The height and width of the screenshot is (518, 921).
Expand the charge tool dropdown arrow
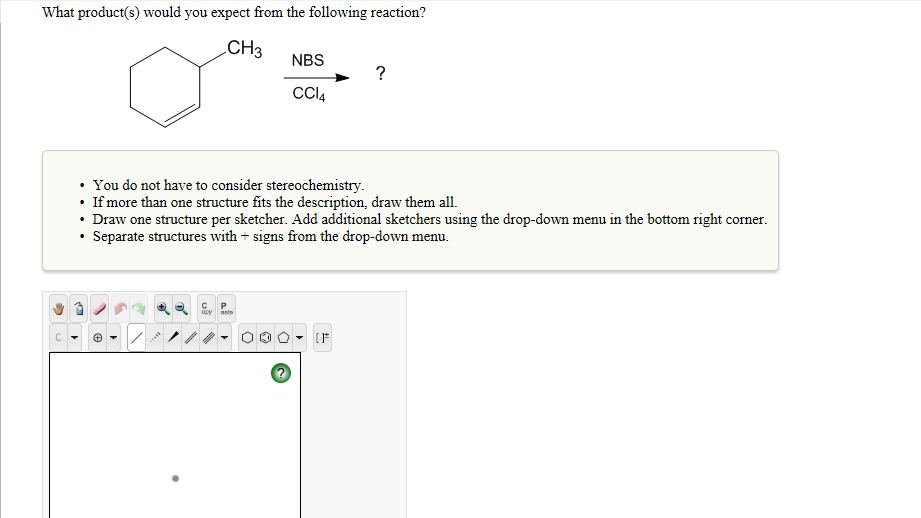click(x=114, y=338)
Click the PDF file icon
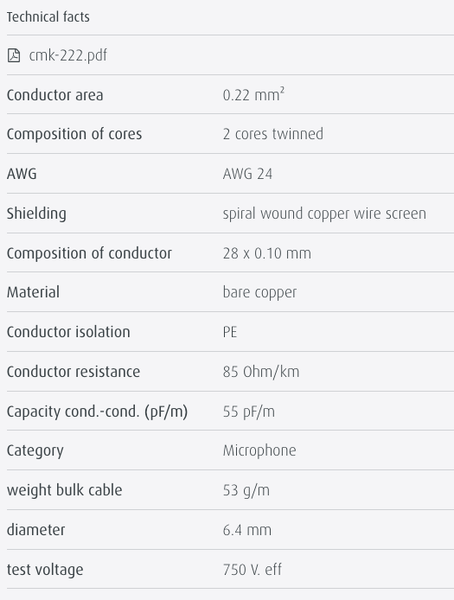Viewport: 454px width, 600px height. [x=14, y=55]
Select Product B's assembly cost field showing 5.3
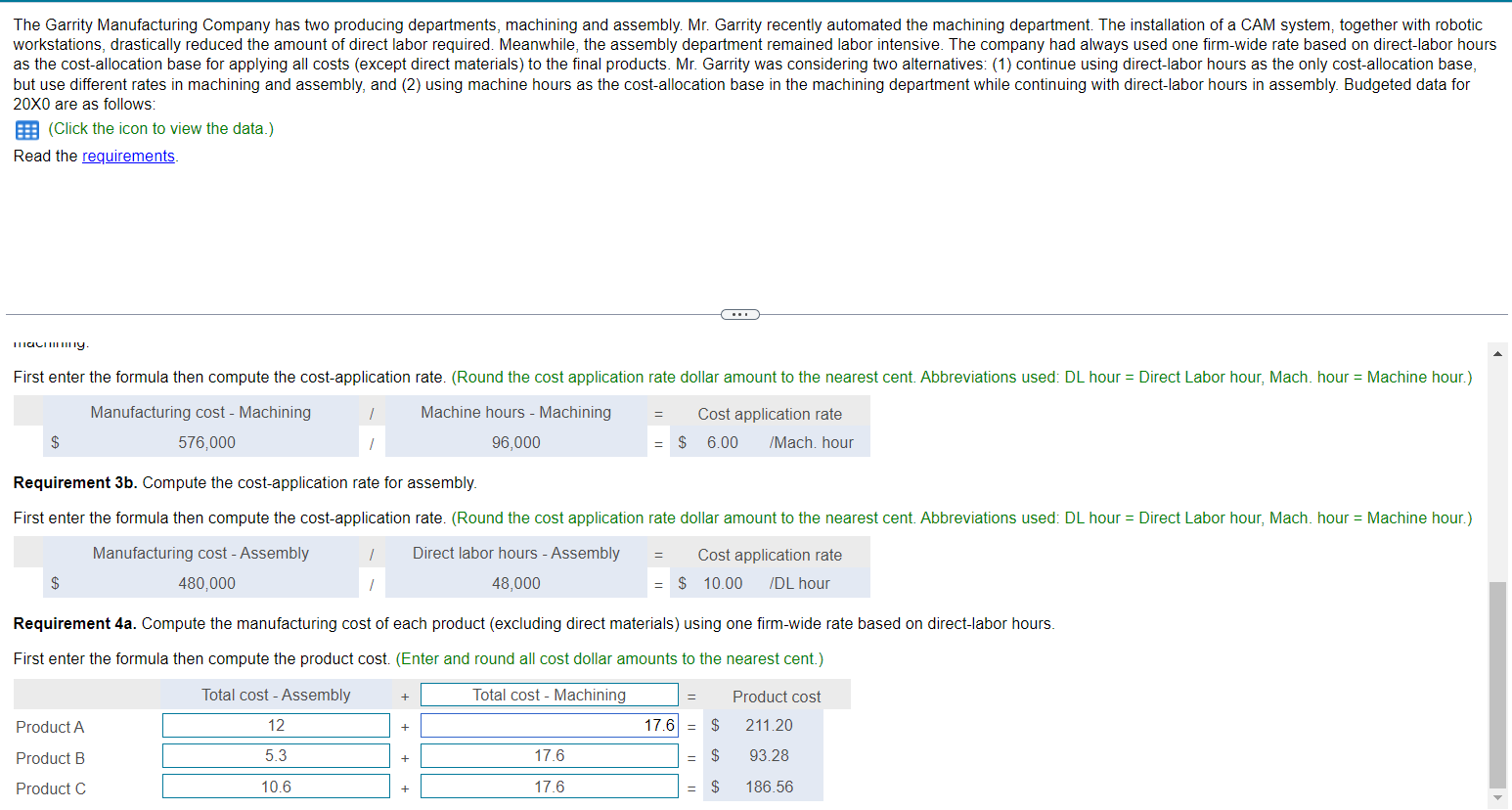 (276, 755)
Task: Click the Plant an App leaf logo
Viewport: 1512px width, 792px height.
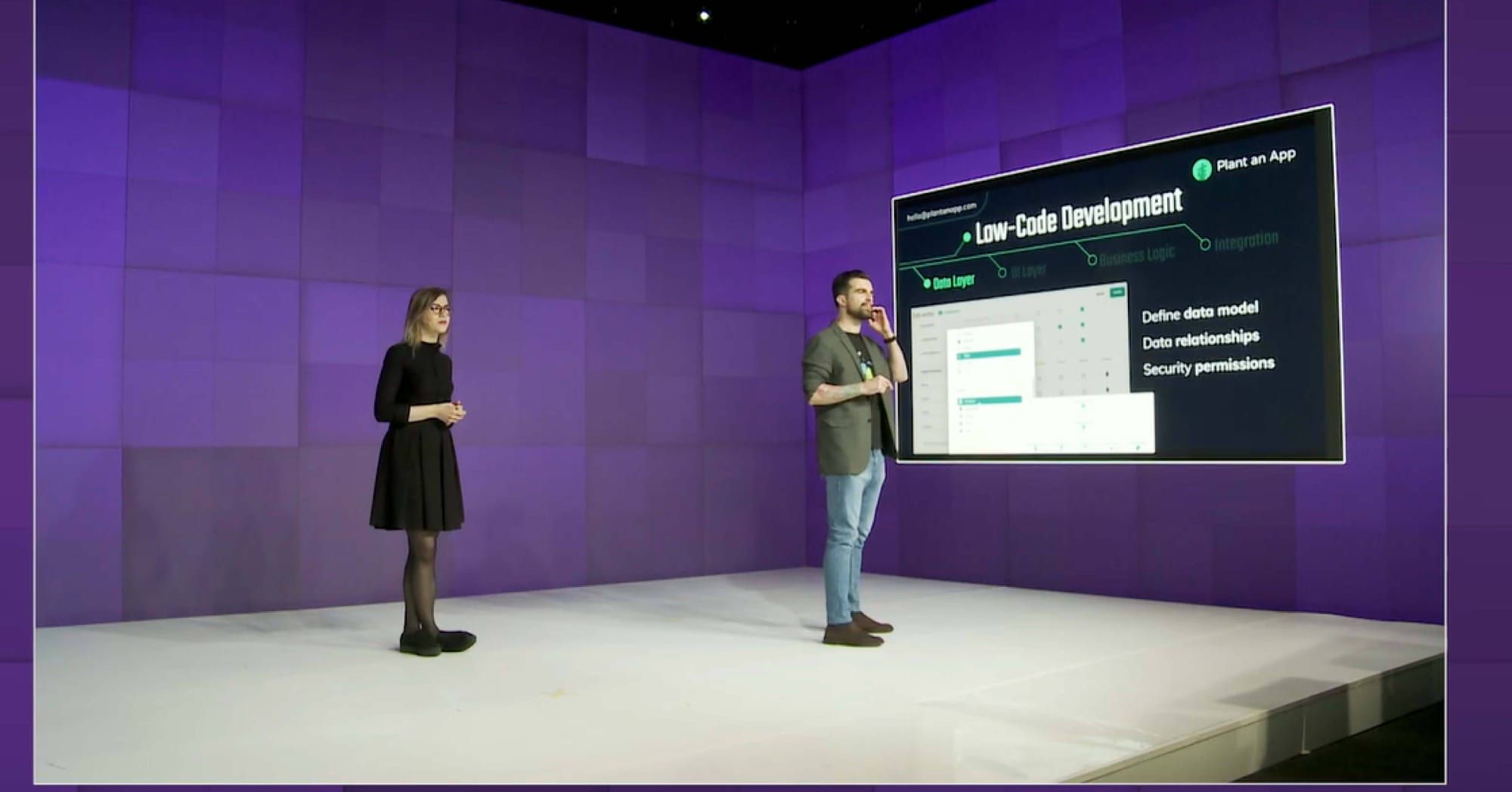Action: (1201, 169)
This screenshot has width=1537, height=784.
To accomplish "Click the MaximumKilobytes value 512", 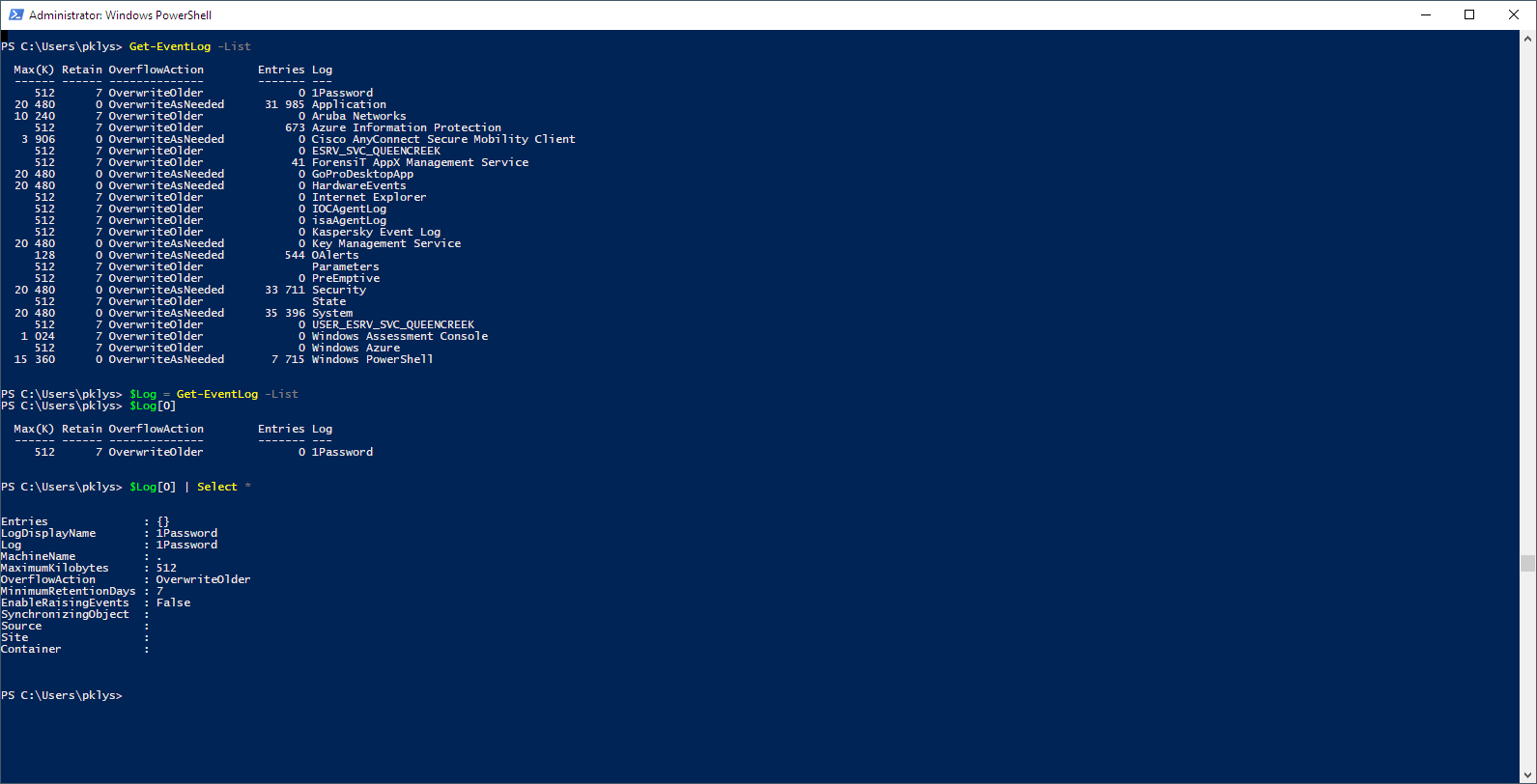I will point(165,567).
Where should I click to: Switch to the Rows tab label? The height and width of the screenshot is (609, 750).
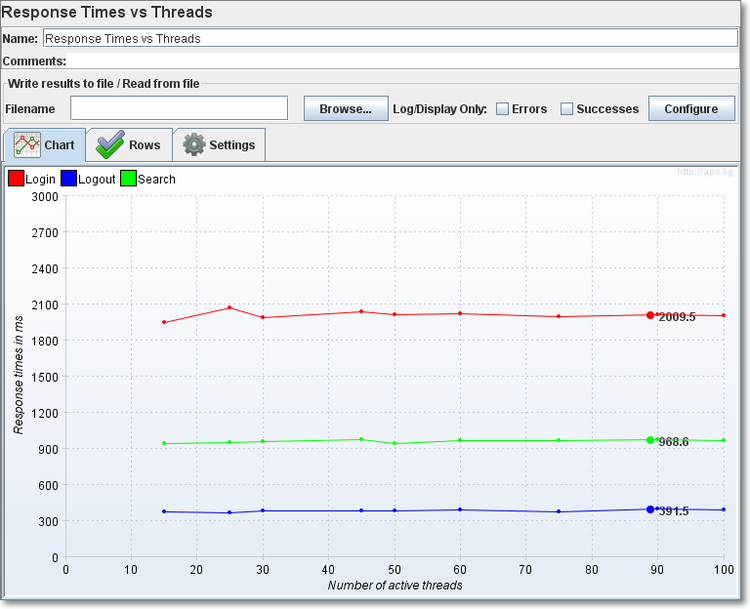point(144,145)
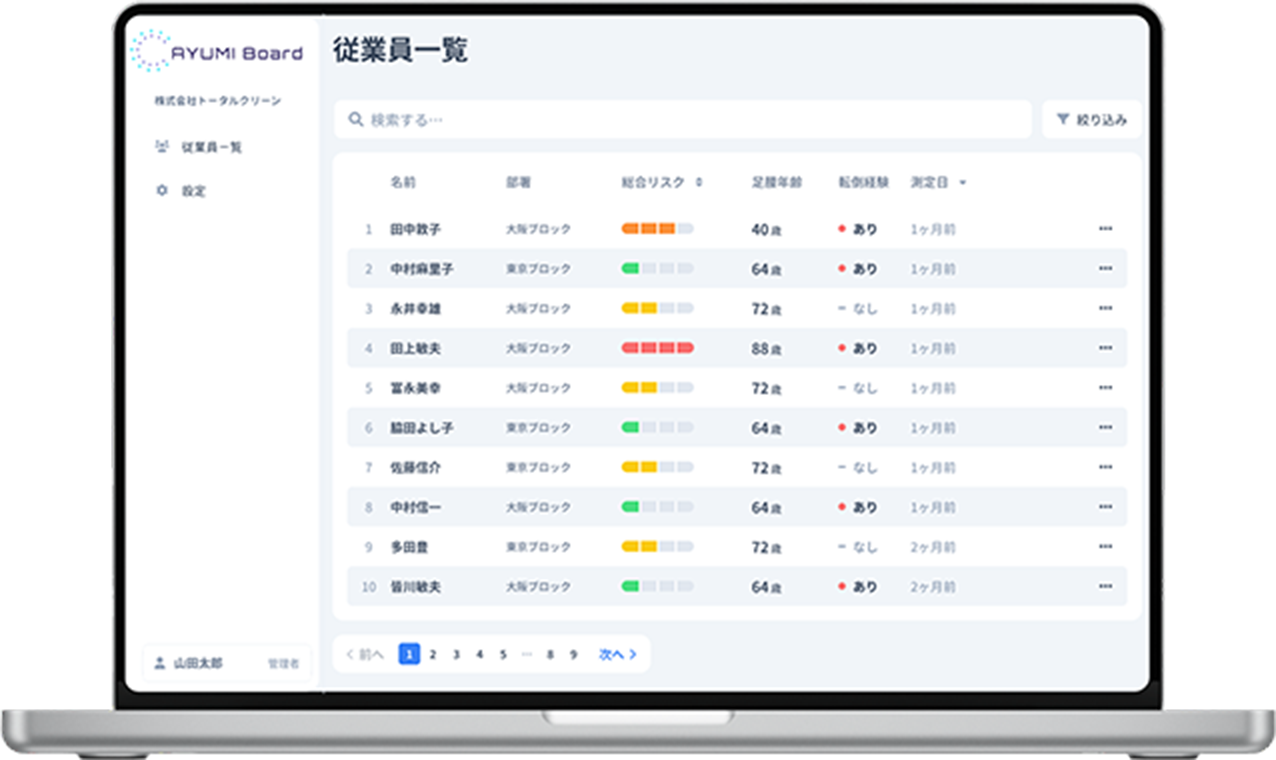
Task: Open the 絞り込み filter panel
Action: tap(1091, 120)
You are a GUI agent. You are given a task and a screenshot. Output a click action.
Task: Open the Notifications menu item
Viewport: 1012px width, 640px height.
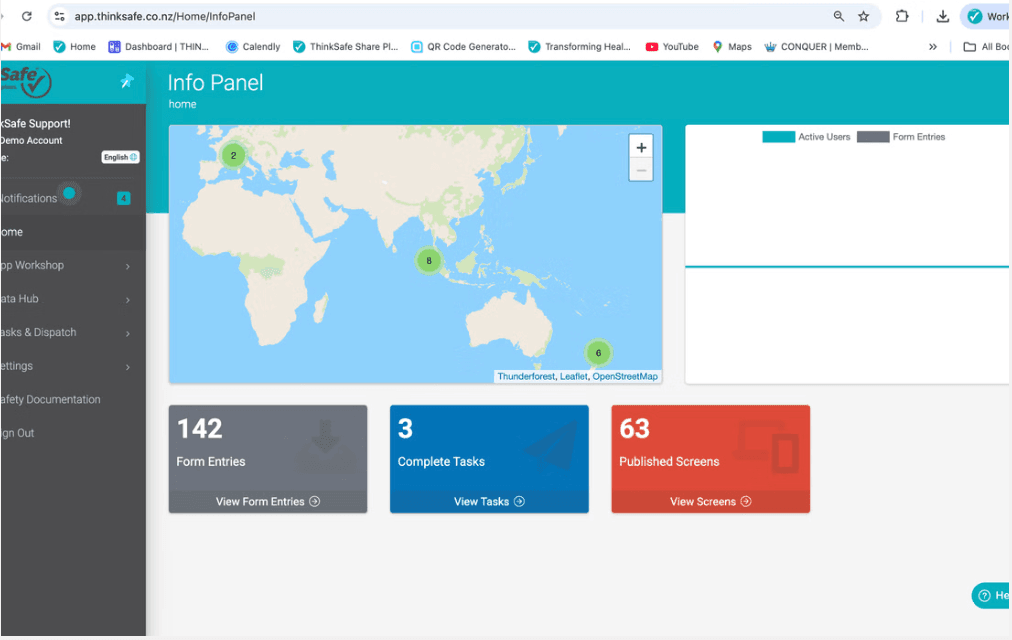point(30,198)
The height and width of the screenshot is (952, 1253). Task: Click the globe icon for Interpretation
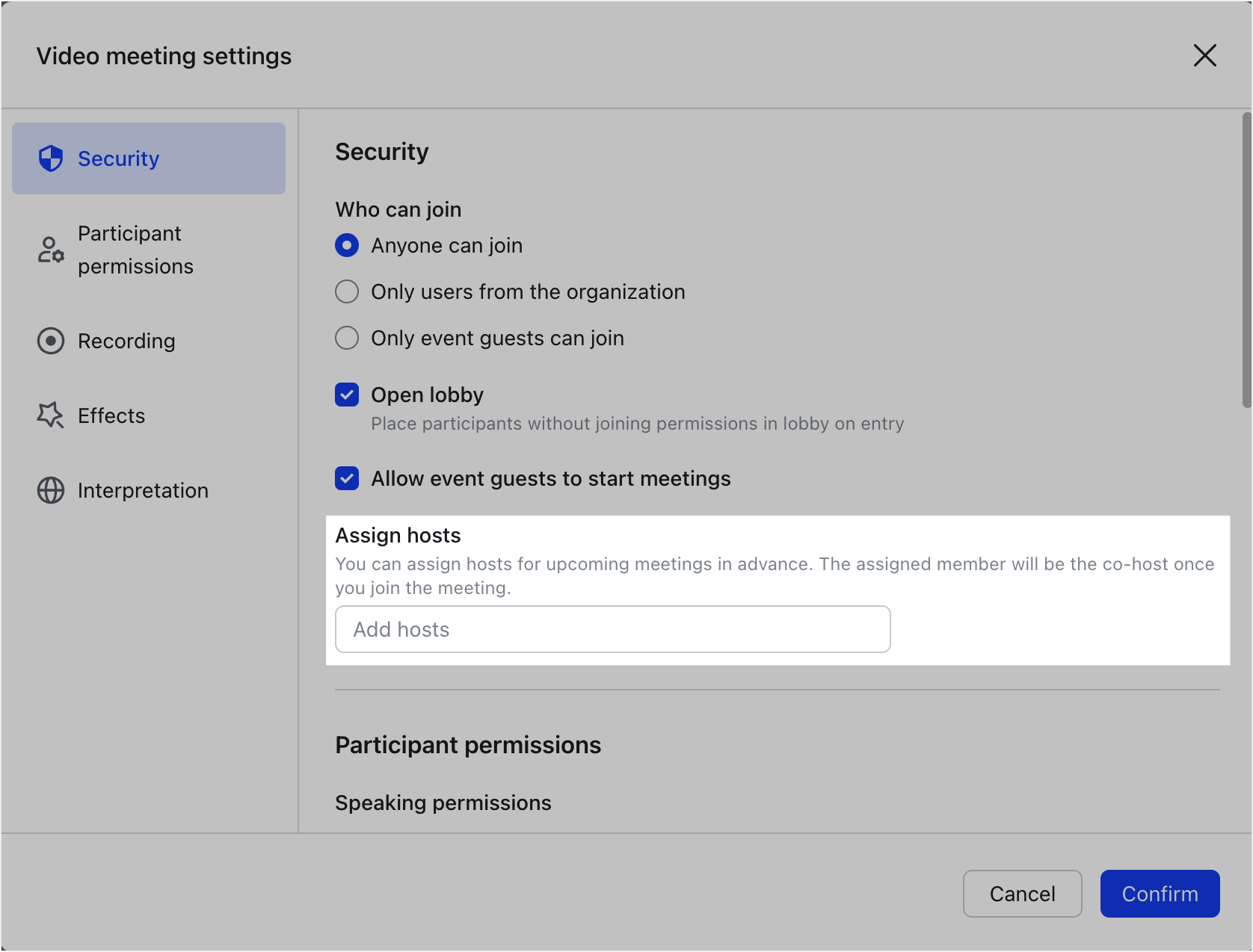51,490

* * * * * * * * *

Problem to work on:
Your copy should consist only of the lines from the line holding "Where should I" through the final line of the listing above, both included, with all pictures omitted.

Finished task:
Where should I click to: Switch to the Rows tab label? The height and width of the screenshot is (609, 750).
point(144,145)
Task: Open the 絞り込み filter panel
Action: tap(1091, 120)
You are a GUI agent. You are given a task and a screenshot. Output a click action.
Task: Open the Notifications menu item
Viewport: 1012px width, 640px height.
point(30,198)
The height and width of the screenshot is (952, 1253). Task: Click the globe icon for Interpretation
51,490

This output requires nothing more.